Che cosa significa motivo illecito?

C’è poi un’ipotesi più generale, prevista dallo Statuto dei Lavoratori e dal Jobs Act: è il cosiddetto licenziamento nullo perché determinato da motivo illecito

L’articolo 18 dello Statuto dei Lavoratori parla di “un motivo illecito determinante ai sensi dell’articolo 1345 del codice civile”. Il legislatore in questo caso utilizza un’espressione generica e quindi affida ai giudici il compito di individuare in concreto i vari casi. 

Si è così giunti a ritenere che il motivo illecito deve essere esclusivo, cioè deve essere l’unico che ha davvero per motivo il recesso dell’azienda. Il caso più frequente è quello del licenziamento ritorsivo, che si verifica quando l’azienda reagisce con l’espulsione nei confronti del lavoratore che ha semplicemente esercitato i suoi diritti, ad esempio preannunciando una causa o un esposto all’ispettorato del lavoro.

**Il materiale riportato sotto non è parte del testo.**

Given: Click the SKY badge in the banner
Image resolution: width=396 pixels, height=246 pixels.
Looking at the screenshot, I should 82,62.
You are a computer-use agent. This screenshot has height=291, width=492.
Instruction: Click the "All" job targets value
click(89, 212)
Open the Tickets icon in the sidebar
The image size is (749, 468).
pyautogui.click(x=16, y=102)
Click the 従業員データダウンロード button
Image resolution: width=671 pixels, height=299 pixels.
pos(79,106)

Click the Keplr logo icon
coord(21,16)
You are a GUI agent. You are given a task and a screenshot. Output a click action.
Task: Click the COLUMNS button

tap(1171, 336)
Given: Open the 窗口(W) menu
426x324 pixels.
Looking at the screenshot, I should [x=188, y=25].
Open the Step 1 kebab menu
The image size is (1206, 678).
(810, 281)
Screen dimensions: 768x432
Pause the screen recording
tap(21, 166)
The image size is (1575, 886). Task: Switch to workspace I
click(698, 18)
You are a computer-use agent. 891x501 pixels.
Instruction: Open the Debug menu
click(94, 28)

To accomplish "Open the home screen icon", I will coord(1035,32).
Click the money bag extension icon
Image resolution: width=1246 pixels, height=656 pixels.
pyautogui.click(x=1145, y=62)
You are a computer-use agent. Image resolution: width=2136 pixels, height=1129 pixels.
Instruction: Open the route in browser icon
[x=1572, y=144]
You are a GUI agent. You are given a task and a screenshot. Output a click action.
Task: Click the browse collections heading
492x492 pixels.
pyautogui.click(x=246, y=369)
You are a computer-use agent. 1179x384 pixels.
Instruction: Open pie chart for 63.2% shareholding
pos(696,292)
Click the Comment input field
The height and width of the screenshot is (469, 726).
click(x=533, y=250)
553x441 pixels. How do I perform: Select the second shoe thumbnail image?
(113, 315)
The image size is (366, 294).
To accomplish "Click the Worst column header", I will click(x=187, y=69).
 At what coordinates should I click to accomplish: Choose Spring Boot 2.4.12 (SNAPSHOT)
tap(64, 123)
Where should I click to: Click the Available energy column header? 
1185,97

Le tutele in caso di nullità

In tutti i casi in cui il licenziamento è dichiarato nullo, il lavoratore ha diritto alla reintegra in azienda, oltre a un risarcimento del danno pari a tutte le mensilità dalla data del licenziamento fino a quella di effettiva reintegra in servizio, oltre al pagamento dei contributi previdenziali. In ogni caso, il risarcimento non può essere inferiore a 5 mensilità.

Tutele e rimedi per tutti i lavoratori

Le tutele in caso di nullità del licenziamento sono garantite a tutti i lavoratori, a prescindere dalle dimensioni dell’azienda. 

Proprio perché si tratta del vizio di illegittimità più grave e riguarda le ipotesi più spregevoli di estromissione dal lavoro, la tutela è identica per tutti i dipendenti, senza le consuete distinzioni tra piccole aziende e medio-grandi.